> Trecho de origem:
========================
O livro “Drácula” é um romance epistolar de horror gótico escrito em 1897 pelo Irlandês Bram Stoker. A obra inteira não é um romance tradicional em sua estética, ela é um conjunto de cartas e documentos separados que, juntos, contam uma história. Isso por si só já é algo interessante, você vai lendo documentos e formando a estória quase como se você fosse um detetive analisando provas para entender o que aconteceu.
Outro ponto interessante é que existem partes da estória faltando no livro. Quando eu li Drácula pela primeira vez isso me deixou incomodado e, julguei Bram Stoker como um escritor ruim, preguiçoso. Mas, em um segundo momento fica mais claro que a falta de trechos é proposital, uma ideia genial do autor (principalmente a falta de alguns relatos de Jonathan Harker no castelo).
Existe (talvez) algo muito mais genial em Drácula. Para entendermos o que é precisamos primeiro comentar um detalhe muito importante da vida de Bram Stoker, que é negligenciado pela maioria das pessoas - sua ligação com o ocultismo.
========================
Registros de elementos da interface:
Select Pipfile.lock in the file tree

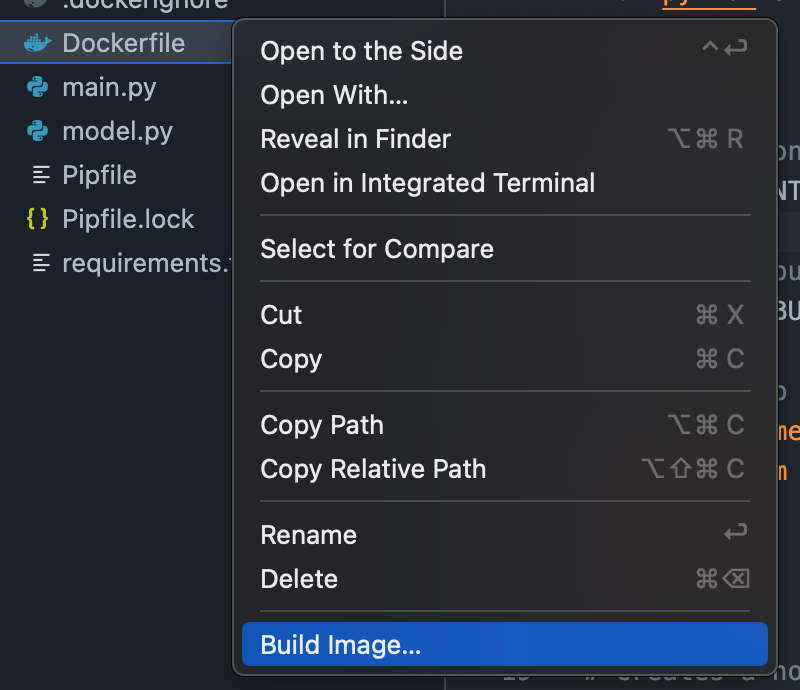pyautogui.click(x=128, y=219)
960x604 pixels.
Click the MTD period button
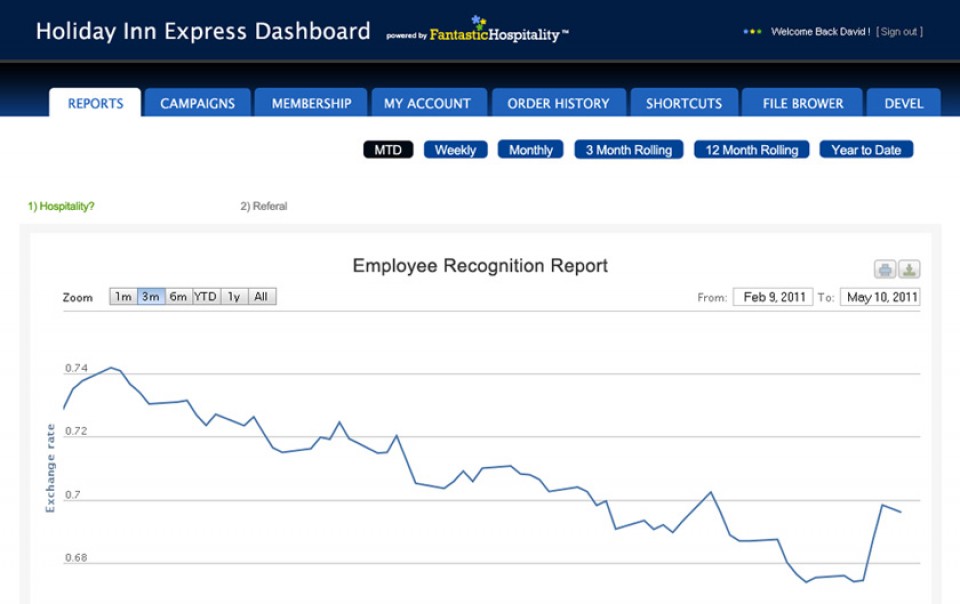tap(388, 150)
========================
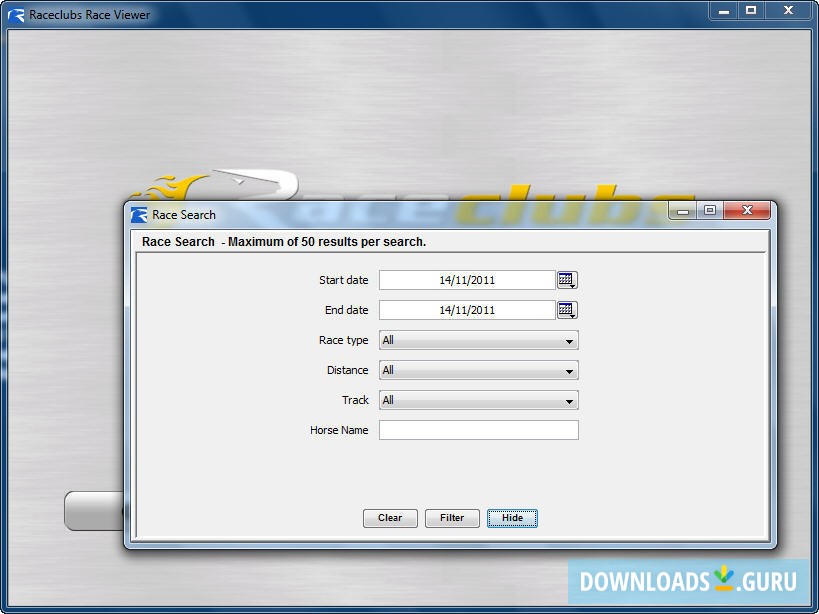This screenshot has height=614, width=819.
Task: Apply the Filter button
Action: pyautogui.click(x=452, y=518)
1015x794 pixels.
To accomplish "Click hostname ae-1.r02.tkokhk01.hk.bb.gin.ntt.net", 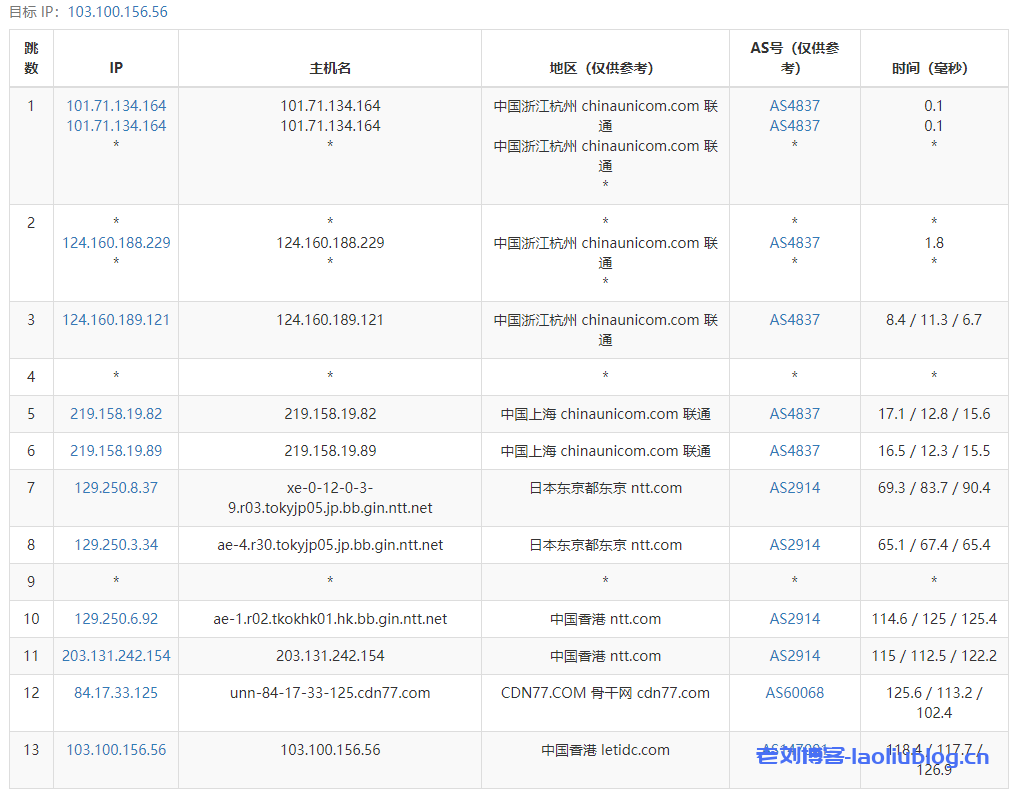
========================
> Instruções do exercício:
Transcreva, do texto sobre o livro Drácula, tudo o que vai desde "Outro ponto interessante" até "com o ocultismo.".

> Solução da tarefa:
Outro ponto interessante é que existem partes da estória faltando no livro. Quando eu li Drácula pela primeira vez isso me deixou incomodado e, julguei Bram Stoker como um escritor ruim, preguiçoso. Mas, em um segundo momento fica mais claro que a falta de trechos é proposital, uma ideia genial do autor (principalmente a falta de alguns relatos de Jonathan Harker no castelo).
Existe (talvez) algo muito mais genial em Drácula. Para entendermos o que é precisamos primeiro comentar um detalhe muito importante da vida de Bram Stoker, que é negligenciado pela maioria das pessoas - sua ligação com o ocultismo.